● **What to do**
Your task is to repeat the entries exactly from their first line through the line with "Given: Star the charlottedrew/bungee package", and to stop there.

[Stored records]
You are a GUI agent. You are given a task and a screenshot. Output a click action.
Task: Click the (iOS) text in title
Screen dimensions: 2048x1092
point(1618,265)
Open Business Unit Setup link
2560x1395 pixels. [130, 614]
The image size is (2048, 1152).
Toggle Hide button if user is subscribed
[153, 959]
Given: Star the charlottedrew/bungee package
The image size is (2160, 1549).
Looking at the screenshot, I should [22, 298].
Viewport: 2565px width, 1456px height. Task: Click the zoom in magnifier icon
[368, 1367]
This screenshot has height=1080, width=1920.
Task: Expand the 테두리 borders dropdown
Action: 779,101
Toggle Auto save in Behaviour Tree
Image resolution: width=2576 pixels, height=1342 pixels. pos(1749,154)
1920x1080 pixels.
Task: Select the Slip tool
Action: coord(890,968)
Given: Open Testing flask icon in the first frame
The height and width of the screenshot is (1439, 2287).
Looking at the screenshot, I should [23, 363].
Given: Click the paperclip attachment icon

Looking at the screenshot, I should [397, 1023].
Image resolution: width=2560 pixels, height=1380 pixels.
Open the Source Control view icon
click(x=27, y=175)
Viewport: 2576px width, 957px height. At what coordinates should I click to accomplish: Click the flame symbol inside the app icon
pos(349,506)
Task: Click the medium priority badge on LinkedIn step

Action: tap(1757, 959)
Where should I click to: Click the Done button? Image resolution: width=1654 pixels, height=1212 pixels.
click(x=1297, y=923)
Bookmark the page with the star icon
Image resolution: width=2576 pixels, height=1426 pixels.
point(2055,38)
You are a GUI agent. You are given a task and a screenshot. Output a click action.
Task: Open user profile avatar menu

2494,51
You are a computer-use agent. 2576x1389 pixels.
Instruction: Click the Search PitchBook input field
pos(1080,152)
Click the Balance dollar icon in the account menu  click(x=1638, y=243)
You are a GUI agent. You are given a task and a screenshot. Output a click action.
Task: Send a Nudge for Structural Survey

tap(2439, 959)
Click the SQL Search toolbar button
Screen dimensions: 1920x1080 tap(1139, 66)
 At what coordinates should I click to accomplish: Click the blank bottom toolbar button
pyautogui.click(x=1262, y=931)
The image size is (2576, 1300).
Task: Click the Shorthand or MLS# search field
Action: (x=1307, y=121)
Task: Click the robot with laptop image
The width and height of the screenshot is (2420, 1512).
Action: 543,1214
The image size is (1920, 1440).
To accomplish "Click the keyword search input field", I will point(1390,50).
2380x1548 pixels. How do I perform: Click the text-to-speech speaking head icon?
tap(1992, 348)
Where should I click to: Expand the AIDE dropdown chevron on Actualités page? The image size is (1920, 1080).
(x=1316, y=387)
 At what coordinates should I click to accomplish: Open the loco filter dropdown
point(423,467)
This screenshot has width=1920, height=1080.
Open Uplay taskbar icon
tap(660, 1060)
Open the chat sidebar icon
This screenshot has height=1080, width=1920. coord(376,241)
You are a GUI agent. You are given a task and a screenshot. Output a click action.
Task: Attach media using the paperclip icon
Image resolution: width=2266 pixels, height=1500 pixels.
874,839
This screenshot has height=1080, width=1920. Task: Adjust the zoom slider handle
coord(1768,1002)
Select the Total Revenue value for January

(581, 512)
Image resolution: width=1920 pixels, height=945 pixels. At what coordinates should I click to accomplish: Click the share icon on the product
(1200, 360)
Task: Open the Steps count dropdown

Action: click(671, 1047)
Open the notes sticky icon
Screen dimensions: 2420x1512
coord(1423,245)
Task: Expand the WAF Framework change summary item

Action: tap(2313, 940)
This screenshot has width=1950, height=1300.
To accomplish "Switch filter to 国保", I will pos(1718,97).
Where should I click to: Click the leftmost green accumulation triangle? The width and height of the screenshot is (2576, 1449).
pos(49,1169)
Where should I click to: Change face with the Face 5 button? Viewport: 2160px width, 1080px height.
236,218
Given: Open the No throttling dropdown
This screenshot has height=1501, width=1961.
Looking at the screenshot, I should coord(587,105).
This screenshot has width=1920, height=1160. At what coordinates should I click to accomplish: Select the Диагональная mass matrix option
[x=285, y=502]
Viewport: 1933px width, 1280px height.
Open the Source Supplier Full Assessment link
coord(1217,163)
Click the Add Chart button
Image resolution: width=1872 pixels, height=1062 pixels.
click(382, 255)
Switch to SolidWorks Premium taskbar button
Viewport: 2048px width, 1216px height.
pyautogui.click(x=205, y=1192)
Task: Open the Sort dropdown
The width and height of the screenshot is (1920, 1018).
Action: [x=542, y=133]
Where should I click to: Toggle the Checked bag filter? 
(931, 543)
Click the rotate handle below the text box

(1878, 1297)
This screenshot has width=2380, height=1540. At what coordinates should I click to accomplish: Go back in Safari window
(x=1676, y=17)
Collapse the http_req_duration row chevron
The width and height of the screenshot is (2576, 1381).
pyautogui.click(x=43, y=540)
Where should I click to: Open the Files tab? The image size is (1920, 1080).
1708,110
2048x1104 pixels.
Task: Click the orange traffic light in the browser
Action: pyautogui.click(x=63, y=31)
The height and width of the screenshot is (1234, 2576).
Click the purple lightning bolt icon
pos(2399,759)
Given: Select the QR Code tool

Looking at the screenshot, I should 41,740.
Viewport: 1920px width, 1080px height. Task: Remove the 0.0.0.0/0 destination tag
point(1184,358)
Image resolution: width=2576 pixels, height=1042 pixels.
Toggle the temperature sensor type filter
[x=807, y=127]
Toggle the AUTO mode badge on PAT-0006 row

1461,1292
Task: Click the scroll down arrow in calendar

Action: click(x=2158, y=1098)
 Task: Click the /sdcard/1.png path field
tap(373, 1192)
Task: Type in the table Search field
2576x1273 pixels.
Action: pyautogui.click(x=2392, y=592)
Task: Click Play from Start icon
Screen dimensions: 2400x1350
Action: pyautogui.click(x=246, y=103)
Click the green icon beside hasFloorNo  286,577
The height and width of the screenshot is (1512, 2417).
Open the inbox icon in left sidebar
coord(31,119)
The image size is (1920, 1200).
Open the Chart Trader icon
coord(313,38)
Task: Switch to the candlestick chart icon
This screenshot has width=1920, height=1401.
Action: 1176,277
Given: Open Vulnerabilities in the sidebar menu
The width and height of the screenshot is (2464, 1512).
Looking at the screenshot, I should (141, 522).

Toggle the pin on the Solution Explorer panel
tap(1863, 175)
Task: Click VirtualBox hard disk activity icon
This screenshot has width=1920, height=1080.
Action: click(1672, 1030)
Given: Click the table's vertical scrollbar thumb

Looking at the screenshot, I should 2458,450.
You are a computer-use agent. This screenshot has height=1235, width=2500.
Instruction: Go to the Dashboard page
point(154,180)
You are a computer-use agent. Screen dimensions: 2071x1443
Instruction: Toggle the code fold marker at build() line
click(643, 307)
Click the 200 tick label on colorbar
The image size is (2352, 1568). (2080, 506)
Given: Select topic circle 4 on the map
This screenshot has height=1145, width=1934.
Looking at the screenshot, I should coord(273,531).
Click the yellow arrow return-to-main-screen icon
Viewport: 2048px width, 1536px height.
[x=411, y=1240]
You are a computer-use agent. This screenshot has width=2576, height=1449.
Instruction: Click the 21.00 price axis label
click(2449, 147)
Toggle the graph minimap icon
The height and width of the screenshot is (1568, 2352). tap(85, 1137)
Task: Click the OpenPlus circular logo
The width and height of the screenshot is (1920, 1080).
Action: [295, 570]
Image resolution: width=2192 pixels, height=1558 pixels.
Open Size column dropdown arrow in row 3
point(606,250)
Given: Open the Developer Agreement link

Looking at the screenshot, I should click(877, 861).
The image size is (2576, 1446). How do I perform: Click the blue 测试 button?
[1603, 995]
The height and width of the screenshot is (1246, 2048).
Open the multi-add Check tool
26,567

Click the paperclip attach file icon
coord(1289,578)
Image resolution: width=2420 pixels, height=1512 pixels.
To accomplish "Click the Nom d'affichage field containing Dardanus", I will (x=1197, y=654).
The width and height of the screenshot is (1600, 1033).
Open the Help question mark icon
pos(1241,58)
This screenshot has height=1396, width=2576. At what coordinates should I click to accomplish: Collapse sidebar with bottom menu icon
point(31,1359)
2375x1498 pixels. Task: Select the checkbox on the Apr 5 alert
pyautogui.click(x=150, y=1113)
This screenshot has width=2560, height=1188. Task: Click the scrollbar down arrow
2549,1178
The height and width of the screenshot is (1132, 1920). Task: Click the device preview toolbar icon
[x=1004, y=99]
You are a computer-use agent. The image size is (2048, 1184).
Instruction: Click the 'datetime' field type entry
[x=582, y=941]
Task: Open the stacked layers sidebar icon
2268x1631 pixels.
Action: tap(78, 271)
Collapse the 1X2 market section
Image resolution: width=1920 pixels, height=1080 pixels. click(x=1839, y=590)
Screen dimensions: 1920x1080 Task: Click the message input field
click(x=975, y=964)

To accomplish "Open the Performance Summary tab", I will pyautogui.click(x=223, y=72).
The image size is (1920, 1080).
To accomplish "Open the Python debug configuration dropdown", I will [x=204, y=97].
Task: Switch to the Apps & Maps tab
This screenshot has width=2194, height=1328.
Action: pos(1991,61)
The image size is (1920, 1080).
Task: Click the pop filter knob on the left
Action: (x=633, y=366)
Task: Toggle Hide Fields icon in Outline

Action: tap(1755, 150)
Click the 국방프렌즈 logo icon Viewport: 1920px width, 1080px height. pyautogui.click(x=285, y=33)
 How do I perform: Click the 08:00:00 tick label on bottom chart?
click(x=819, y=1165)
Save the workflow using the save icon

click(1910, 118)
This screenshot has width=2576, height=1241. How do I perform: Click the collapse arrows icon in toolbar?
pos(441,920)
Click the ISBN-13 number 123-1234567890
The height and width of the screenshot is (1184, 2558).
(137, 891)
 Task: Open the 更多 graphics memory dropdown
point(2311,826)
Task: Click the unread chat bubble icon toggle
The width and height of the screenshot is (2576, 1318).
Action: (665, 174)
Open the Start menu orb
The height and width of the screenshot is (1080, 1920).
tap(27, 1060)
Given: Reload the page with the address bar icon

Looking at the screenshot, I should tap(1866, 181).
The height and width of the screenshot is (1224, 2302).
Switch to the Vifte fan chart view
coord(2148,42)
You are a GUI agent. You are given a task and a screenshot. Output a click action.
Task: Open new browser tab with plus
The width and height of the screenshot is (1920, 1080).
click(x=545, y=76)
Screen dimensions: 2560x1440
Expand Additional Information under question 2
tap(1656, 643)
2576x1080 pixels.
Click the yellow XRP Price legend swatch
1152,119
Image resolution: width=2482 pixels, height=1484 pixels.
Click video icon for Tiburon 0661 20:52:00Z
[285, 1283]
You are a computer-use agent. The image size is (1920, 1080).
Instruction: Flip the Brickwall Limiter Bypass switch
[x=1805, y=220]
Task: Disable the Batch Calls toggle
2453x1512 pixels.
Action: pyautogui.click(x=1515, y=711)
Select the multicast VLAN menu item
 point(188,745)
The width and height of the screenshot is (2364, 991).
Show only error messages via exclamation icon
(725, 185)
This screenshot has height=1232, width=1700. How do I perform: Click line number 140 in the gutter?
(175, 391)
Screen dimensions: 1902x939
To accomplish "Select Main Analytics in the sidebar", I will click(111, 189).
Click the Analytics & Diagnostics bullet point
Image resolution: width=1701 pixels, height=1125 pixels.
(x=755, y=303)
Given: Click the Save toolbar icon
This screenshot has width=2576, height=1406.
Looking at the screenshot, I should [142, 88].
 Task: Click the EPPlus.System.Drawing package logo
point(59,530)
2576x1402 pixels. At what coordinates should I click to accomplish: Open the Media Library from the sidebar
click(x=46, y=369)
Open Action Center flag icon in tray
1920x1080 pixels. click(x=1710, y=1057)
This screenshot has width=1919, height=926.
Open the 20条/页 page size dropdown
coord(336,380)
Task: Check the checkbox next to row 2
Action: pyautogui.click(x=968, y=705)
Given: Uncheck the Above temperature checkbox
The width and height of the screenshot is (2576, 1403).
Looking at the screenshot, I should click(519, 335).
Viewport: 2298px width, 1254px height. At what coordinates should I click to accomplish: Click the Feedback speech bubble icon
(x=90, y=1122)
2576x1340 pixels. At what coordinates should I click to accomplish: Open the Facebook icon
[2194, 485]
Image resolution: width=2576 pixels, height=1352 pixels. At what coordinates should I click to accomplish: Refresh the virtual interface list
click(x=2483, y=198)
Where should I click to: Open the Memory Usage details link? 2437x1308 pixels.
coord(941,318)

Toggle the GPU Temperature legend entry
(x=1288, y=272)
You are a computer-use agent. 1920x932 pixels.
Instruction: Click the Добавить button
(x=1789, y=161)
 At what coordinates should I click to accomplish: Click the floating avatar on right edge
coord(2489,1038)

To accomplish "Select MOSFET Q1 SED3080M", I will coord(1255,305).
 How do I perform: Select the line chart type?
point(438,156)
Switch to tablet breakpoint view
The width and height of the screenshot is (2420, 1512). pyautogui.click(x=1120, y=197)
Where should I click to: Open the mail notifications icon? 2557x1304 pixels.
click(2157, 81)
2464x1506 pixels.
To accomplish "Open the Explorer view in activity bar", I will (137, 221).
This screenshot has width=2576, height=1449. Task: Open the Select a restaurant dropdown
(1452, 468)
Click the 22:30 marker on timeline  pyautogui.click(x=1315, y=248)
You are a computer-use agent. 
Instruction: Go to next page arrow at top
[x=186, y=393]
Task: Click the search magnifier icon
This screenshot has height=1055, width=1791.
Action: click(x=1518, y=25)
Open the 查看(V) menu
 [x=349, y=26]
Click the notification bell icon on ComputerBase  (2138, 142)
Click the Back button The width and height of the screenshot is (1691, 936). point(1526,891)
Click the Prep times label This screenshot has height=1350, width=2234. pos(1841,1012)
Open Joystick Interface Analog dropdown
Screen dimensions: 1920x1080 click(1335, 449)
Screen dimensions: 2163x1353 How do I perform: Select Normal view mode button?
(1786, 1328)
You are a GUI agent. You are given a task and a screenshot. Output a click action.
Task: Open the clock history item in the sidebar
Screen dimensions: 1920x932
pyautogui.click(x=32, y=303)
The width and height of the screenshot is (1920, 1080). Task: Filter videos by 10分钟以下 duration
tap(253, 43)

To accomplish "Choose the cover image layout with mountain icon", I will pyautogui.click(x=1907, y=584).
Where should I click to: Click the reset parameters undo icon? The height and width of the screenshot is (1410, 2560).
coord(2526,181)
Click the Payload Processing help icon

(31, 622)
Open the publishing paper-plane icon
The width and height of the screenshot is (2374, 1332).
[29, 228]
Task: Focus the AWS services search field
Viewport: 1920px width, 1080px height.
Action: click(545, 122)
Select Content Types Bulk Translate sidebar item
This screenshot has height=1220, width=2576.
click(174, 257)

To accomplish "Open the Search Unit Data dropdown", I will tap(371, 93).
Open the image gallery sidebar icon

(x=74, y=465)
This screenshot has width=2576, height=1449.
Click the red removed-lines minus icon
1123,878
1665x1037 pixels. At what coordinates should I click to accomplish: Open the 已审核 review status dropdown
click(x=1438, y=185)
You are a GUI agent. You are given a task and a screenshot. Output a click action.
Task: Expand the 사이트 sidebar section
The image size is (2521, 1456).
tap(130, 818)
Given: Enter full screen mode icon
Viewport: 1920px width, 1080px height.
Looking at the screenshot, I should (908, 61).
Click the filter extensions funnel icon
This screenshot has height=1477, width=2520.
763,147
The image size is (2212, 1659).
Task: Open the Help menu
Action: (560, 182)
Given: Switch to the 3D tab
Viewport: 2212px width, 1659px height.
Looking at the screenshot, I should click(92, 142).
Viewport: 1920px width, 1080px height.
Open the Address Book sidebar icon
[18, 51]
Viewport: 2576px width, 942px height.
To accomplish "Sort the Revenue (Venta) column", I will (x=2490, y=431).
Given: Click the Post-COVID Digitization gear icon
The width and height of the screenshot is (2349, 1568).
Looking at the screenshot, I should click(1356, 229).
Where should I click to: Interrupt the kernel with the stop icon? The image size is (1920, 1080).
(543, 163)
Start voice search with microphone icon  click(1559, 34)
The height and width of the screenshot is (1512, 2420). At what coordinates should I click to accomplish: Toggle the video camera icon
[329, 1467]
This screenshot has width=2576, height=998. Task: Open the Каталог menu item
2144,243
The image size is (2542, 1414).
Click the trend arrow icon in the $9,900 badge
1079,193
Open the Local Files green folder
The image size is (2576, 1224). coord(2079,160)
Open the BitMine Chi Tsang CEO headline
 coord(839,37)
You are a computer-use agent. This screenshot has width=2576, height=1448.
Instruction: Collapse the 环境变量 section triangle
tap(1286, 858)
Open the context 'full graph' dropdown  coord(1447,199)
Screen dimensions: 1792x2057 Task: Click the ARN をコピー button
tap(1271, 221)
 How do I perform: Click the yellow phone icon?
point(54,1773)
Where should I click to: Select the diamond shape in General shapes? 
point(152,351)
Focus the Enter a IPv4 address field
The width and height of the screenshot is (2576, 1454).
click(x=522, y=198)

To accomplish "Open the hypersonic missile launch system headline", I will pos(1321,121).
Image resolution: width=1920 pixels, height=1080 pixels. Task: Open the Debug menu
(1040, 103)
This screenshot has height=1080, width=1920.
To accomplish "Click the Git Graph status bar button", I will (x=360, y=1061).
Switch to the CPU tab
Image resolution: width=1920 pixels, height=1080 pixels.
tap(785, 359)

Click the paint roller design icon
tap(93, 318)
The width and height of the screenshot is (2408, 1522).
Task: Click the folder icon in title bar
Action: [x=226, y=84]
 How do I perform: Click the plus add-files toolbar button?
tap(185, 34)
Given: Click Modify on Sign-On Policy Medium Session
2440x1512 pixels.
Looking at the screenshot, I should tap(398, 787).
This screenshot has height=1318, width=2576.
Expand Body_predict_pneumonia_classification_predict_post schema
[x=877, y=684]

● **Task output**
You are a GUI agent. You are given a task and a screenshot. Output a click action.
Task: Click the (iOS) text in title
Screen dimensions: 2048x1092
point(1618,265)
Open Business Unit Setup link
2560x1395 pixels. [130, 614]
The image size is (2048, 1152).
Toggle Hide button if user is subscribed
[153, 959]
Given: Star the charlottedrew/bungee package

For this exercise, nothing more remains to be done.